▶ _The problem_
The entries should be written out again exactly as they read.
_ _ _ _
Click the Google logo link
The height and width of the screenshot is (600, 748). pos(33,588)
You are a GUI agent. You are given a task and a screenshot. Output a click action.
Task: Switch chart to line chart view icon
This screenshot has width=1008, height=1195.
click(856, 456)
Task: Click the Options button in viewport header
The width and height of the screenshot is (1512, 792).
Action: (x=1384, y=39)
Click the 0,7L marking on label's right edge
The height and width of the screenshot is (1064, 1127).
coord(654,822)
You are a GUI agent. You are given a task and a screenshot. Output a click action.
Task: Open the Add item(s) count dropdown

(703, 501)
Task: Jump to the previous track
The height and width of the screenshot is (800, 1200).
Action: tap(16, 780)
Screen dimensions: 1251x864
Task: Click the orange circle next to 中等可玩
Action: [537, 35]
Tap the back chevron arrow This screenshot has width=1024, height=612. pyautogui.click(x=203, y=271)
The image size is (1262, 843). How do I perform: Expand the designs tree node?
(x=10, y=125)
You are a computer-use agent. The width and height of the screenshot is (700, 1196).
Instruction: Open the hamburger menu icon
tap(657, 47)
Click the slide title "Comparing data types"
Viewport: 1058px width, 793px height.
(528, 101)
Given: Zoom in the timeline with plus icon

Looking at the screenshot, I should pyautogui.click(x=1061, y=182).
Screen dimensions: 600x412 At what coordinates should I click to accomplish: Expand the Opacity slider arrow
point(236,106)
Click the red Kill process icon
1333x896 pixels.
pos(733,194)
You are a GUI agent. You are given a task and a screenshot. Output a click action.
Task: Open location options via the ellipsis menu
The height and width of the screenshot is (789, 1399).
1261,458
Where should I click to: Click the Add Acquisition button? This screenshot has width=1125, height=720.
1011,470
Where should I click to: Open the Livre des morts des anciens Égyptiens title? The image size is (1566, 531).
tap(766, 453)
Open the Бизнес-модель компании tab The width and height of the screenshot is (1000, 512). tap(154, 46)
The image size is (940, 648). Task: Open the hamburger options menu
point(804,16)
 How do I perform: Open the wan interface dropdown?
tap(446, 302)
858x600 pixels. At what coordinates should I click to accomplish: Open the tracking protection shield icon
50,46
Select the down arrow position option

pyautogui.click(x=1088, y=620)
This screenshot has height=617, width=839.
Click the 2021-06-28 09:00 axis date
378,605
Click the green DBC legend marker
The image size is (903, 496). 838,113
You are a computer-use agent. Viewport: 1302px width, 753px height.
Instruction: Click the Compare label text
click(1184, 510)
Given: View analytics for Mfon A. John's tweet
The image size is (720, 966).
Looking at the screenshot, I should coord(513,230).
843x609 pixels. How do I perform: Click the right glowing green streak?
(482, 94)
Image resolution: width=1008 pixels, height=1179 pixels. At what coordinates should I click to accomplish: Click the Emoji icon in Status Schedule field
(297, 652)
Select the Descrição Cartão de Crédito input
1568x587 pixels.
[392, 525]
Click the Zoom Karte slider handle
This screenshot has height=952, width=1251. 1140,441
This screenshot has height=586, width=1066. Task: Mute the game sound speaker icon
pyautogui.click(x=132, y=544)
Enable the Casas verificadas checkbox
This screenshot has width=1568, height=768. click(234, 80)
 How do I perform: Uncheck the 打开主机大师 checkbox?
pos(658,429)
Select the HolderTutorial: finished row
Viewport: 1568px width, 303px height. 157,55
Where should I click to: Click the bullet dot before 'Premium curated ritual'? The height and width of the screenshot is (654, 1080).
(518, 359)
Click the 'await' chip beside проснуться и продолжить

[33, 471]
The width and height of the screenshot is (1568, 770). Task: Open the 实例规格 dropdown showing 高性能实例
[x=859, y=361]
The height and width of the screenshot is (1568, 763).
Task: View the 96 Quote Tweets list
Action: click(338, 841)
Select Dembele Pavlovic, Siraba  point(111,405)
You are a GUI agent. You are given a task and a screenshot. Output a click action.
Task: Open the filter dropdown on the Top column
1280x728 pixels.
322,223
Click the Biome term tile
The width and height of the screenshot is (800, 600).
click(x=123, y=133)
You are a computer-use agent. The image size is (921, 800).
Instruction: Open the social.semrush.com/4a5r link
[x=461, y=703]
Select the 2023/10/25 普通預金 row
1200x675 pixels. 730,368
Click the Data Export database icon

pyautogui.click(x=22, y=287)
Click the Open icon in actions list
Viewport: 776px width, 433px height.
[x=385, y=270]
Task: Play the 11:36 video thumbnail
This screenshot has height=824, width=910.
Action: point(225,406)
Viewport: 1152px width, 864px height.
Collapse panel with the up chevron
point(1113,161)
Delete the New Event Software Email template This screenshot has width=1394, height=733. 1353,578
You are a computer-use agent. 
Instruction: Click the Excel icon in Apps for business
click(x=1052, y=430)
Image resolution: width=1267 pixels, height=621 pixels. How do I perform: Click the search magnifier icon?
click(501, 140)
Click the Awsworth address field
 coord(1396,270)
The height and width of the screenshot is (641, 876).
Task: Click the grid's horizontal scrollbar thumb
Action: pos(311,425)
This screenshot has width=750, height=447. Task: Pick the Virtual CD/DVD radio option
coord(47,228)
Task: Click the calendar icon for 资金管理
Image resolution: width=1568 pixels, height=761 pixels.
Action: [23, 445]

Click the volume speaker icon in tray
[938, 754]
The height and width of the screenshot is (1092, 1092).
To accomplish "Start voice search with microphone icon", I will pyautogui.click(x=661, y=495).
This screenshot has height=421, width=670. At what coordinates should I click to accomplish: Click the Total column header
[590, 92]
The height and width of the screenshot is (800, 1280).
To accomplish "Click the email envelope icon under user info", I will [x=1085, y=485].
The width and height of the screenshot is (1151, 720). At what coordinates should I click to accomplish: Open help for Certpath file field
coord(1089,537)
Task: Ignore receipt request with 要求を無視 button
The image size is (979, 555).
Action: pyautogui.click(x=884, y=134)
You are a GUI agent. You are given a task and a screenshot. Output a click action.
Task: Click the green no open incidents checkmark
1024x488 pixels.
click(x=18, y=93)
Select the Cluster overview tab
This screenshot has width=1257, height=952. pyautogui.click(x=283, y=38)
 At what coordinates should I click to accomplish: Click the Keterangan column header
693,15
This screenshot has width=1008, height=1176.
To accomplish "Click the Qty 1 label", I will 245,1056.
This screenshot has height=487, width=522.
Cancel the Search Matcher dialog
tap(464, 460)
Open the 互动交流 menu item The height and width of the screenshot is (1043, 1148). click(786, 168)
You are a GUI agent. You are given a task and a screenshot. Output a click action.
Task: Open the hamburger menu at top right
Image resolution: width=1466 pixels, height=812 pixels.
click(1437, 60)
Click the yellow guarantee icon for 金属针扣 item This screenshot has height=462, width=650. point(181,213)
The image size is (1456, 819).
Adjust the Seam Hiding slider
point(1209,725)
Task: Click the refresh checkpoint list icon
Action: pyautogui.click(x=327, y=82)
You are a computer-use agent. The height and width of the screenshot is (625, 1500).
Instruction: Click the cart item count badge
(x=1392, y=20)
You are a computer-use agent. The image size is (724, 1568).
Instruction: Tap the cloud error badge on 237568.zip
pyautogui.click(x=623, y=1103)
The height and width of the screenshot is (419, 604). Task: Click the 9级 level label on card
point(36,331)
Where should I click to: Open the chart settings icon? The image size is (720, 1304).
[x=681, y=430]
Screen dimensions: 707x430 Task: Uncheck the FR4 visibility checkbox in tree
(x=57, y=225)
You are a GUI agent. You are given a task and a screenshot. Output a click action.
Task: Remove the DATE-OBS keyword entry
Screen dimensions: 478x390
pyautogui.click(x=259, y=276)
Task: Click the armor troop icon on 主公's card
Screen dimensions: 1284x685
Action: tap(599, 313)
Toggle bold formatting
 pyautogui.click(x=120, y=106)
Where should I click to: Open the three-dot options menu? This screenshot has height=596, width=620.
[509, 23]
_ _ _ _
▶ _Solution for this exercise_
Click the Google logo link
The height and width of the screenshot is (600, 748). pos(33,588)
You are a GUI agent. You are given a task and a screenshot. Output a click action.
Task: Switch chart to line chart view icon
This screenshot has width=1008, height=1195.
click(856, 456)
Task: Click the Options button in viewport header
The width and height of the screenshot is (1512, 792).
Action: (x=1384, y=39)
Click the 0,7L marking on label's right edge
The height and width of the screenshot is (1064, 1127).
coord(654,822)
You are a GUI agent. You are given a task and a screenshot. Output a click action.
Task: Open the Add item(s) count dropdown

(703, 501)
Task: Jump to the previous track
The height and width of the screenshot is (800, 1200).
Action: tap(16, 780)
Screen dimensions: 1251x864
Task: Click the orange circle next to 中等可玩
Action: [537, 35]
Tap the back chevron arrow This screenshot has width=1024, height=612. pyautogui.click(x=203, y=271)
The image size is (1262, 843). How do I perform: Expand the designs tree node?
(x=10, y=125)
You are a computer-use agent. The width and height of the screenshot is (700, 1196).
Instruction: Open the hamburger menu icon
tap(657, 47)
Click the slide title "Comparing data types"
Viewport: 1058px width, 793px height.
(528, 101)
Given: Zoom in the timeline with plus icon

Looking at the screenshot, I should pyautogui.click(x=1061, y=182).
Screen dimensions: 600x412 At what coordinates should I click to accomplish: Expand the Opacity slider arrow
point(236,106)
Click the red Kill process icon
1333x896 pixels.
pos(733,194)
You are a GUI agent. You are given a task and a screenshot. Output a click action.
Task: Open location options via the ellipsis menu
The height and width of the screenshot is (789, 1399).
1261,458
Where should I click to: Click the Add Acquisition button? This screenshot has width=1125, height=720.
1011,470
Where should I click to: Open the Livre des morts des anciens Égyptiens title? The image size is (1566, 531).
tap(766, 453)
Open the Бизнес-модель компании tab The width and height of the screenshot is (1000, 512). tap(154, 46)
The image size is (940, 648). Task: Open the hamburger options menu
point(804,16)
 How do I perform: Open the wan interface dropdown?
tap(446, 302)
858x600 pixels. At what coordinates should I click to accomplish: Open the tracking protection shield icon
50,46
Select the down arrow position option

pyautogui.click(x=1088, y=620)
This screenshot has height=617, width=839.
Click the 2021-06-28 09:00 axis date
378,605
Click the green DBC legend marker
The image size is (903, 496). 838,113
You are a computer-use agent. Viewport: 1302px width, 753px height.
Instruction: Click the Compare label text
click(1184, 510)
Given: View analytics for Mfon A. John's tweet
The image size is (720, 966).
Looking at the screenshot, I should coord(513,230).
843x609 pixels. How do I perform: Click the right glowing green streak?
(482, 94)
Image resolution: width=1008 pixels, height=1179 pixels. At what coordinates should I click to accomplish: Click the Emoji icon in Status Schedule field
(297, 652)
Select the Descrição Cartão de Crédito input
1568x587 pixels.
[392, 525]
Click the Zoom Karte slider handle
This screenshot has height=952, width=1251. 1140,441
This screenshot has height=586, width=1066. Task: Mute the game sound speaker icon
pyautogui.click(x=132, y=544)
Enable the Casas verificadas checkbox
This screenshot has width=1568, height=768. click(234, 80)
 How do I perform: Uncheck the 打开主机大师 checkbox?
pos(658,429)
Select the HolderTutorial: finished row
Viewport: 1568px width, 303px height. 157,55
Where should I click to: Click the bullet dot before 'Premium curated ritual'? The height and width of the screenshot is (654, 1080).
(518, 359)
Click the 'await' chip beside проснуться и продолжить

[33, 471]
The width and height of the screenshot is (1568, 770). Task: Open the 实例规格 dropdown showing 高性能实例
[x=859, y=361]
The height and width of the screenshot is (1568, 763).
Task: View the 96 Quote Tweets list
Action: click(338, 841)
Select Dembele Pavlovic, Siraba  point(111,405)
You are a GUI agent. You are given a task and a screenshot. Output a click action.
Task: Open the filter dropdown on the Top column
1280x728 pixels.
322,223
Click the Biome term tile
The width and height of the screenshot is (800, 600).
click(x=123, y=133)
You are a computer-use agent. The image size is (921, 800).
Instruction: Open the social.semrush.com/4a5r link
[x=461, y=703]
Select the 2023/10/25 普通預金 row
1200x675 pixels. 730,368
Click the Data Export database icon

pyautogui.click(x=22, y=287)
Click the Open icon in actions list
Viewport: 776px width, 433px height.
[x=385, y=270]
Task: Play the 11:36 video thumbnail
This screenshot has height=824, width=910.
Action: point(225,406)
Viewport: 1152px width, 864px height.
Collapse panel with the up chevron
point(1113,161)
Delete the New Event Software Email template This screenshot has width=1394, height=733. 1353,578
You are a computer-use agent. 
Instruction: Click the Excel icon in Apps for business
click(x=1052, y=430)
Image resolution: width=1267 pixels, height=621 pixels. How do I perform: Click the search magnifier icon?
click(501, 140)
Click the Awsworth address field
 coord(1396,270)
The height and width of the screenshot is (641, 876).
Task: Click the grid's horizontal scrollbar thumb
Action: pos(311,425)
This screenshot has width=750, height=447. Task: Pick the Virtual CD/DVD radio option
coord(47,228)
Task: Click the calendar icon for 资金管理
Image resolution: width=1568 pixels, height=761 pixels.
Action: [23, 445]

Click the volume speaker icon in tray
[938, 754]
The height and width of the screenshot is (1092, 1092).
To accomplish "Start voice search with microphone icon", I will pyautogui.click(x=661, y=495).
This screenshot has height=421, width=670. At what coordinates should I click to accomplish: Click the Total column header
[590, 92]
The height and width of the screenshot is (800, 1280).
To accomplish "Click the email envelope icon under user info", I will [x=1085, y=485].
The width and height of the screenshot is (1151, 720). At what coordinates should I click to accomplish: Open help for Certpath file field
coord(1089,537)
Task: Ignore receipt request with 要求を無視 button
The image size is (979, 555).
Action: pyautogui.click(x=884, y=134)
You are a GUI agent. You are given a task and a screenshot. Output a click action.
Task: Click the green no open incidents checkmark
1024x488 pixels.
click(x=18, y=93)
Select the Cluster overview tab
This screenshot has width=1257, height=952. pyautogui.click(x=283, y=38)
 At what coordinates should I click to accomplish: Click the Keterangan column header
693,15
This screenshot has width=1008, height=1176.
To accomplish "Click the Qty 1 label", I will 245,1056.
This screenshot has height=487, width=522.
Cancel the Search Matcher dialog
tap(464, 460)
Open the 互动交流 menu item The height and width of the screenshot is (1043, 1148). click(786, 168)
You are a GUI agent. You are given a task and a screenshot. Output a click action.
Task: Open the hamburger menu at top right
Image resolution: width=1466 pixels, height=812 pixels.
click(1437, 60)
Click the yellow guarantee icon for 金属针扣 item This screenshot has height=462, width=650. point(181,213)
The image size is (1456, 819).
Adjust the Seam Hiding slider
point(1209,725)
Task: Click the refresh checkpoint list icon
Action: pyautogui.click(x=327, y=82)
You are a computer-use agent. The height and width of the screenshot is (625, 1500).
Instruction: Click the cart item count badge
(x=1392, y=20)
You are a computer-use agent. The image size is (724, 1568).
Instruction: Tap the cloud error badge on 237568.zip
pyautogui.click(x=623, y=1103)
The height and width of the screenshot is (419, 604). Task: Click the 9级 level label on card
point(36,331)
Where should I click to: Open the chart settings icon? The image size is (720, 1304).
[x=681, y=430]
Screen dimensions: 707x430 Task: Uncheck the FR4 visibility checkbox in tree
(x=57, y=225)
You are a GUI agent. You are given a task and a screenshot. Output a click action.
Task: Remove the DATE-OBS keyword entry
Screen dimensions: 478x390
pyautogui.click(x=259, y=276)
Task: Click the armor troop icon on 主公's card
Screen dimensions: 1284x685
Action: tap(599, 313)
Toggle bold formatting
 pyautogui.click(x=120, y=106)
Where should I click to: Open the three-dot options menu? This screenshot has height=596, width=620.
[509, 23]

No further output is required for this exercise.